Enterprise Hall, 318
June 13, 2011, 10:00 AM to 07:00 AM
The military weapon system acquisition process is complex. Understanding the output of that process requires a broad knowledge of the institutional and public choice framework within which it operates. Analysis that limits examination to internal bureaucratic components at the neglect of this broader perspective can lead to faulty and misleading conclusions. Thus, this dissertation demonstrates the importance of a holistic political-economy construct and differentiates between the public interest and public choice theories of the regulatory process through three related essays.

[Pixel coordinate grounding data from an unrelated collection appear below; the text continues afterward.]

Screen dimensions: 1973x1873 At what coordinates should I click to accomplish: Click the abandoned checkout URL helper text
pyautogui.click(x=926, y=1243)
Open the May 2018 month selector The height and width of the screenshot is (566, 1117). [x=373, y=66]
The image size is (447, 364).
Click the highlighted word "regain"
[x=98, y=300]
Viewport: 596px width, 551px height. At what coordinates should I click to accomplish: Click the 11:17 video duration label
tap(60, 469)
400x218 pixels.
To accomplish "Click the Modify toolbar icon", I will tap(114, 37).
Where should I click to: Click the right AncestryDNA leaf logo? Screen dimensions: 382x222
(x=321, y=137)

The first essay demonstrates that the military budgetary process is best characterized through an emergent theory of public finance where competition and entities from the bottom-up shape the budget. Acquisition reform initiatives are explained as natural outcomes of this polycentric process. The second essay probes deeper into a specific acquisition reform: the Nunn-McCurdy Act. Although the Nunn-McCurdy Act threatens cancellation of military acquisition programs that breach cost growth thresholds, the data reveals that threat is rarely enforced. Rather econometric analysis demonstrates the Nunn-McCurdy Act is primarily a monitoring mechanism used by legislators for the purposes of rent extraction. These findings are in concert with the public choice view of the regulatory process. The third essay applies political-economy modeling to cost variance analysis in military weapon system contracts. It finds the inclusion of political variables result in much better fits for both development and production contract models.